Z Algorithm - Codeforces

This is the first post in my Codeforces blog! I plan to use this as a place where I can write down new algorithms I learned, problems that I found interesting, or stupid mistakes I made during contests.

Today, the topic will be the Z Algorithm, which I learned as a result of failing to solve Problem B of Beta Round 93 (http://mirror.codeforces.com/contest/126/problem/B). There are some other solutions like binary search + hashing, but this one is quite nice. Anyway, first, a description of the algorithm and why it works; it is simple and makes a lot of sense (as all good algorithms are).

Algorithm

Given a string S of length n, the Z Algorithm produces an array Z where Z[i] is the length of the longest substring starting from S[i] which is also a prefix of S, i.e. the maximum k such that S[j] = S[i + j] for all 0 ≤ j < k. Note that Z[i] = 0 means that S[0] ≠ S[i]. For easier terminology, we will refer to substrings which are also a prefix as prefix-substrings.

The algorithm relies on a single, crucial invariant. As we iterate over the letters in the string (index i from 1 to n - 1), we maintain an interval [L, R] which is the interval with maximum R such that 1 ≤ L ≤ i ≤ R and S[L...R] is a prefix-substring (if no such interval exists, just let L = R = - 1). For i = 1, we can simply compute L and R by comparing S[0...] to S[1...]. Moreover, we also get Z[1] during this.

Now suppose we have the correct interval [L, R] for i - 1 and all of the Z values up to i - 1. We will compute Z[i] and the new [L, R] by the following steps:

If i > R, then there does not exist a prefix-substring of S that starts before i and ends at or after i. If such a substring existed, [L, R] would have been the interval for that substring rather than its current value. Thus we "reset" and compute a new [L, R] by comparing S[0...] to S[i...] and get Z[i] at the same time (Z[i] = R - L + 1).
Otherwise, i ≤ R, so the current [L, R] extends at least to i. Let k = i - L. We know that Z[i] ≥ min(Z[k], R - i + 1) because S[i...] matches S[k...] for at least R - i + 1 characters (they are in the [L, R] interval which we know to be a prefix-substring). Now we have a few more cases to consider.
If Z[k] < R - i + 1, then there is no longer prefix-substring starting at S[i] (or else Z[k] would be larger), meaning Z[i] = Z[k] and [L, R] stays the same. The latter is true because [L, R] only changes if there is a prefix-substring starting at S[i] that extends beyond R, which we know is not the case here.
If Z[k] ≥ R - i + 1, then it is possible for S[i...] to match S[0...] for more than R - i + 1 characters (i.e. past position R). Thus we need to update [L, R] by setting L = i and matching from S[R + 1] forward to obtain the new R. Again, we get Z[i] during this.

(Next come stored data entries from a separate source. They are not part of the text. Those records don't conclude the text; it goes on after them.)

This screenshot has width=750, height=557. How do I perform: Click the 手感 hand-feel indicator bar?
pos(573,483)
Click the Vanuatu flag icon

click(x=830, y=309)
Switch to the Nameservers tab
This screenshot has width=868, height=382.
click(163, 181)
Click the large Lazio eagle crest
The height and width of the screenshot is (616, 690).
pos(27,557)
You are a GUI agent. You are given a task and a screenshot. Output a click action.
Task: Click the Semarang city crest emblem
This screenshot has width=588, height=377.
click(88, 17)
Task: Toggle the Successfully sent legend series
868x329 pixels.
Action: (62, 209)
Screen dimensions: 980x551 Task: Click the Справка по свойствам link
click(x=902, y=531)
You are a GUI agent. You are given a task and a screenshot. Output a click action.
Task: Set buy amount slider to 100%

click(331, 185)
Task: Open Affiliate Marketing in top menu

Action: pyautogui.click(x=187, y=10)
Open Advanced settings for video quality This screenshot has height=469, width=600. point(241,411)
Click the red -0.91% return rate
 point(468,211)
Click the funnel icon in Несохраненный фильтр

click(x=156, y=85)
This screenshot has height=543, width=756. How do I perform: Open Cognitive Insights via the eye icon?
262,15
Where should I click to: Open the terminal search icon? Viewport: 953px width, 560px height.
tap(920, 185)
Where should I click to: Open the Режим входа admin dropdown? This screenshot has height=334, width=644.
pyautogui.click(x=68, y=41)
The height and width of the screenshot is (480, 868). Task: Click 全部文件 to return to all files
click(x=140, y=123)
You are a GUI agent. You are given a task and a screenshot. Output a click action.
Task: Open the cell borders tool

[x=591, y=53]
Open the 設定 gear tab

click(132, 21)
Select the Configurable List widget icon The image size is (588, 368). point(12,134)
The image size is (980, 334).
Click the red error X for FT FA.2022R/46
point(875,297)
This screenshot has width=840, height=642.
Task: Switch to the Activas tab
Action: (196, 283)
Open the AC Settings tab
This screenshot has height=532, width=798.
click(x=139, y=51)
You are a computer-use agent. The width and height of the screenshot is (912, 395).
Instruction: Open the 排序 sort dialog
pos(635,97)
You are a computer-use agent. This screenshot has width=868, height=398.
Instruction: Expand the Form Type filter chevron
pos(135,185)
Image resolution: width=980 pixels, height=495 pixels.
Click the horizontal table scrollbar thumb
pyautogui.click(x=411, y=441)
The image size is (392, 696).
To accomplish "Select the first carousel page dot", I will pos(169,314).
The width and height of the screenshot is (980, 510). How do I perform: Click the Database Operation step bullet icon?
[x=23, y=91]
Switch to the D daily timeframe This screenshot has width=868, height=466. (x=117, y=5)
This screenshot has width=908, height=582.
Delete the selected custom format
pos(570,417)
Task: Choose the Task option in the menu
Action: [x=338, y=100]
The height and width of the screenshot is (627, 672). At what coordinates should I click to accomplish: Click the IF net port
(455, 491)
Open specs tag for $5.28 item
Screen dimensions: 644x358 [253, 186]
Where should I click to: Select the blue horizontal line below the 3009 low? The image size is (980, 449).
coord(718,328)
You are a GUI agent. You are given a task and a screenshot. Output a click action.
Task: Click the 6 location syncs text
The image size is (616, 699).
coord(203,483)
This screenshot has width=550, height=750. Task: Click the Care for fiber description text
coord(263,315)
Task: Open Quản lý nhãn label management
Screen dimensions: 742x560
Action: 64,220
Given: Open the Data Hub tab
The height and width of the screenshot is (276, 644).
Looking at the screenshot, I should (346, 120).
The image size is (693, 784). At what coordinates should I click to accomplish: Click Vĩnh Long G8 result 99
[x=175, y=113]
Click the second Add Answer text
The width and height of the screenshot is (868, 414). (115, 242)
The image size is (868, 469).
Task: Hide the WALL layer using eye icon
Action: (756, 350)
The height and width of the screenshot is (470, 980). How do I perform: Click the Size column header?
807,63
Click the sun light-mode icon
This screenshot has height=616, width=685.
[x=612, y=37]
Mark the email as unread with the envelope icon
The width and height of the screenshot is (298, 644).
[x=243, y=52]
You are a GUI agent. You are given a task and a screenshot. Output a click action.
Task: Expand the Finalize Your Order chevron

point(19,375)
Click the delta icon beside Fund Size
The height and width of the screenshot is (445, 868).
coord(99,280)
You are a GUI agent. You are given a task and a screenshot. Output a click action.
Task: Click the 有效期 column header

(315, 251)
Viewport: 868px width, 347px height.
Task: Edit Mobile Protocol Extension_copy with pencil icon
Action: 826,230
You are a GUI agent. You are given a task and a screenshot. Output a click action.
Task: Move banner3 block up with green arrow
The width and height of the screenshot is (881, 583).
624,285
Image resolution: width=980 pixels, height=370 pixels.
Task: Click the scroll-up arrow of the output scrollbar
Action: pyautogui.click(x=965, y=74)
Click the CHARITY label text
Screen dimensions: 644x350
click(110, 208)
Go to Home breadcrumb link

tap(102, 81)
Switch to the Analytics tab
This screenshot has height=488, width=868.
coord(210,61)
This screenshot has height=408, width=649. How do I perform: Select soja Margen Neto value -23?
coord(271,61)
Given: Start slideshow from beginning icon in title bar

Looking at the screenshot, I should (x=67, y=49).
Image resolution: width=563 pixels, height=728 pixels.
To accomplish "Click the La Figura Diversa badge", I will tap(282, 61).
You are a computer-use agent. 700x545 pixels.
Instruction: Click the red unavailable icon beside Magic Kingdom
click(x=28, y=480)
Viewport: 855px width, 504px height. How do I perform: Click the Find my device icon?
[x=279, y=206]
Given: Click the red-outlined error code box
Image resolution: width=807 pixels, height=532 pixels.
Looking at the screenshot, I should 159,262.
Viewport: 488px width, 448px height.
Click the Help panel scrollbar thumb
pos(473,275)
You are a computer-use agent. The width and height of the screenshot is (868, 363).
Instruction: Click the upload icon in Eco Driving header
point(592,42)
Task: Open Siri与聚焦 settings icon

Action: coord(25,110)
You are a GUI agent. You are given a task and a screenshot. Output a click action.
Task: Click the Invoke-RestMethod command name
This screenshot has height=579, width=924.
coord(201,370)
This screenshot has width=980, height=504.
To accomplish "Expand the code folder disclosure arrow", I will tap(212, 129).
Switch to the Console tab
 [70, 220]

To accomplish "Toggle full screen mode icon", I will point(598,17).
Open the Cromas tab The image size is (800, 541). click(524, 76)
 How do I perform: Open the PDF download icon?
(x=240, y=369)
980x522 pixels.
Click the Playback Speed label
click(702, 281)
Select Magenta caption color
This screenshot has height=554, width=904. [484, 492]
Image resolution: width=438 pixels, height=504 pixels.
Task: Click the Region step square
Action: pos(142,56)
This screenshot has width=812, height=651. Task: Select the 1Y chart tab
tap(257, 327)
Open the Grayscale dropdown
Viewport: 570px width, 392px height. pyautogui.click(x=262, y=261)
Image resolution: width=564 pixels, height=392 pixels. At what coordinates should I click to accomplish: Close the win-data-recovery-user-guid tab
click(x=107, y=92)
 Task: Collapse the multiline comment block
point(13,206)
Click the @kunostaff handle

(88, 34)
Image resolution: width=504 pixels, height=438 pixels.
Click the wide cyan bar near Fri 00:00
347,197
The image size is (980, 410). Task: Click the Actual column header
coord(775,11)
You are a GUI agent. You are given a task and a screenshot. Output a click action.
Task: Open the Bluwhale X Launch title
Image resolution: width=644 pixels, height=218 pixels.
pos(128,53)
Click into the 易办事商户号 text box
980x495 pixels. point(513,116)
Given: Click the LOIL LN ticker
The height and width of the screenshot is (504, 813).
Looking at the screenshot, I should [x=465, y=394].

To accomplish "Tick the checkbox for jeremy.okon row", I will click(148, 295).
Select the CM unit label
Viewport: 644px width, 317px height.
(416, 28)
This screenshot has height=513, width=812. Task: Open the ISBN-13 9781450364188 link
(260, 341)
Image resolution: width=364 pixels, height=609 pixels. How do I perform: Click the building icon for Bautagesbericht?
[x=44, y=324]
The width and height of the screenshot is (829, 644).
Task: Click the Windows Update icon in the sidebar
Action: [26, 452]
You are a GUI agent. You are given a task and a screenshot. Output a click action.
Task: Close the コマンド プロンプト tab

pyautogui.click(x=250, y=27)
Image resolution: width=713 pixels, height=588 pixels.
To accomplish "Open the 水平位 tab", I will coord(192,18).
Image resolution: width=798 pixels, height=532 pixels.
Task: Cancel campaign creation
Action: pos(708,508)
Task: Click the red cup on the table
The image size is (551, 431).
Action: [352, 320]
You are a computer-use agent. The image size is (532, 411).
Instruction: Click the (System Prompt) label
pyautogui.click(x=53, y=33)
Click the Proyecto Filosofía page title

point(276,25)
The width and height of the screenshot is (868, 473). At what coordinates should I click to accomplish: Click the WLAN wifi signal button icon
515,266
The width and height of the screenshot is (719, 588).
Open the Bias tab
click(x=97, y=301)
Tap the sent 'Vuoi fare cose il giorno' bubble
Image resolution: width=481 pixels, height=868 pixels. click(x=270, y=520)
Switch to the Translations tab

The process computes all of the Z values in a single pass over the string, so we're done. Correctness is inherent in the algorithm and is pretty intuitively clear.

Analysis

We claim that the algorithm runs in O(n) time, and the argument is straightforward. We never compare characters at positions less than R, and every time we match a character R increases by one, so there are at most n comparisons there. Lastly, we can only mismatch once for each i (it causes R to stop increasing), so that's another at most n comparisons, giving O(n) total.

Code

Simple and short. Note that the optimization L = R = i is used when S[0] ≠ S[i] (it doesn't affect the algorithm since at the next iteration i > R regardless).

int L = 0, R = 0;
for (int i = 1; i < n; i++) {
  if (i > R) {
    L = R = i;
    while (R < n && s[R-L] == s[R]) R++;
    z[i] = R-L; R--;
  } else {
    int k = i-L;
    if (z[k] < R-i+1) z[i] = z[k];
    else {
      L = i;
      while (R < n && s[R-L] == s[R]) R++;
      z[i] = R-L; R--;
    }
  }
}

Application

One application of the Z Algorithm is for the standard string matching problem of finding matches for a pattern T of length m in a string S of length n. We can do this in O(n + m) time by using the Z Algorithm on the string T Φ S (that is, concatenating T, Φ, and S) where Φ is a character that matches nothing. The indices i with Z[i] = m correspond to matches of T in S.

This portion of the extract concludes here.